The seafloor is inhabited by a large diversity of organisms and plays an important role in the decomposition of organic material and the recycling of nutrients to the overlying water. Bottom trawling impacts seafloor habitats and communities and disturbs bio-geochemical processes by mixing and mobilisation of the sediment. To support sustainable fisheries management, methods have been developed to quantify the trawling impacts on the community biomass and composition. However, a method to quantify the mobilisation of fine sediment by different bottom trawls is lacking.

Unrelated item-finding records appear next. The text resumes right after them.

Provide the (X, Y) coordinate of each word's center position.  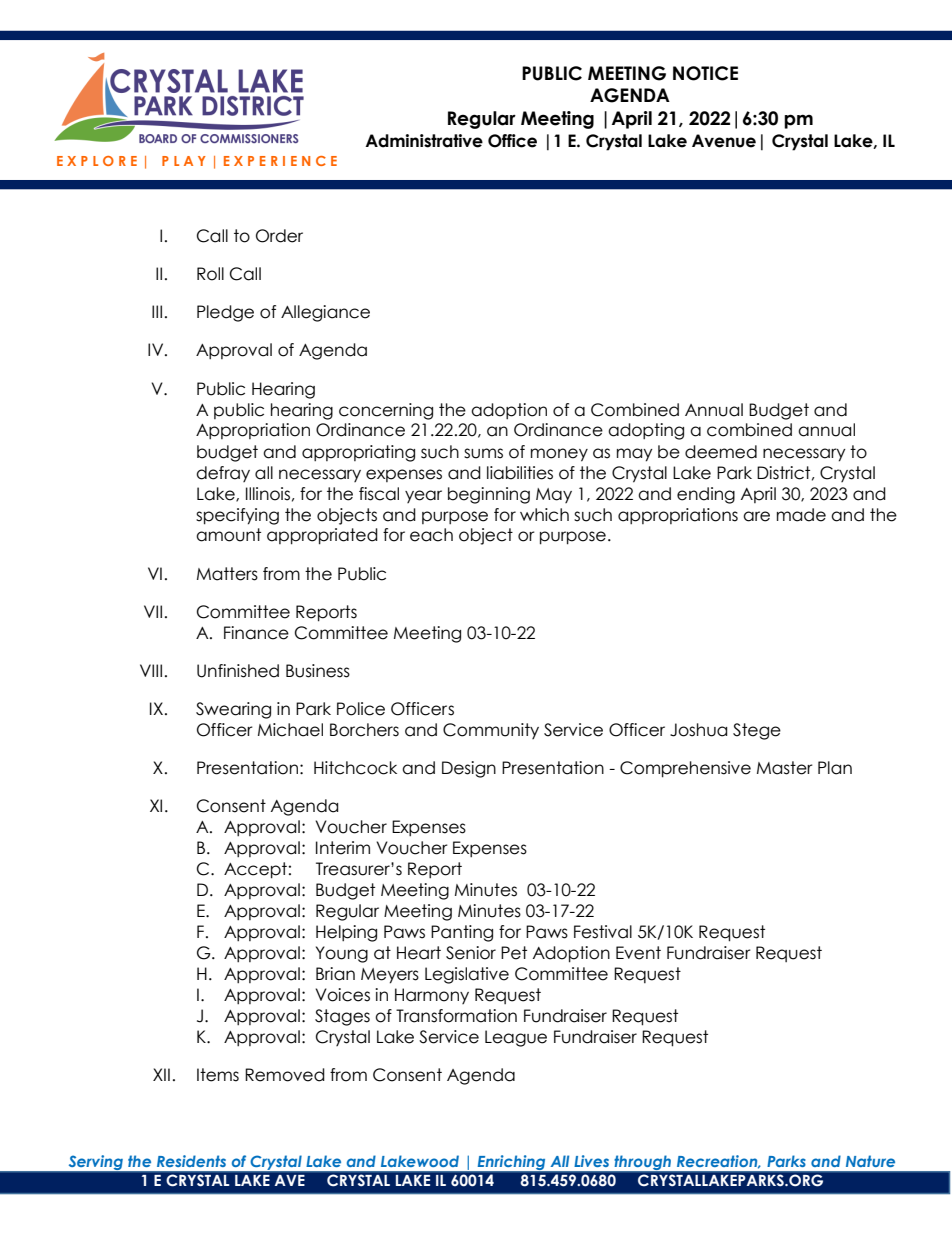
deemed (721, 452)
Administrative (424, 141)
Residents (191, 1161)
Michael (290, 730)
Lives (591, 1161)
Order (279, 236)
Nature (870, 1161)
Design (469, 769)
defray (223, 474)
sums (483, 453)
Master (785, 768)
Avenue (724, 141)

The latest Editor's Choice article attempts to fill this gap by adding an urgently needed tool to the box of trawling impact assessment methodologies. In "Sediment mobilization by bottom trawls: a model approach applied to the Dutch North Sea beam trawl fishery", the method developed enables scientists to estimate the amount of sediment mobilised by bottom trawls based on the dimensions of the bottom trawl components and silt content of the fishing grounds. The method builds on knowledge that the amount of sediment mobilised is a function of the hydrodynamic drag of the trawl and the percentage of fine particles of the sediment. By decomposing a bottom trawl into its main components and estimating the hydrodynamic drag and sediment mobilisation of each component from its shape, frontal surface area and speed, the sediment mobilised by the whole gear can be estimated by summing up the sediment mobilisation of the individual components. The method is applied to the Dutch beam trawl fishery for flatfish using either conventional tickler chain beam trawls or electric pulse trawls. A comparison with in situ measurements from the literature showed that our approach provides reasonable estimates of the quantity of sediment mobilized by different gears.
With the development and validation of this component-based method for quantifying drag and sediment mobilisation we have provided policy-makers and fisheries managers with a quantitative means to assess the physical impacts of different fishing gears and fishing methods across sediment types. The method allows ranking of different gears in terms of their impact as well as a direct comparison with the physical impact of natural events (such as storms and tides) and of other uses of the seabed (such as mineral extraction and mining). Accordingly, it will permit a rationale and objective approach to fulfilling the requirements of the Common Fisheries Policy and the Marine Strategy Framework Directive. The method presented by the authors could also be used to provide estimates of trawling-induced sediment mobilisation for mechanistic models of biogeochemical cycle and hence, improve understanding of trawling impacts on these processes. Furthermore, the component-based estimation of hydrodynamic drag will provide a better understanding of the forces required to tow a trawl gear across the seabed and contribute to the development of more fuel-efficient gears that will reduce CO2 and NOx emissions from the fishing industry.
Conventional Sumwing beam trawl with tickler chains (left) and Pulse wing with electrodes (right) used in the beam trawl fishery for sole in the North Sea.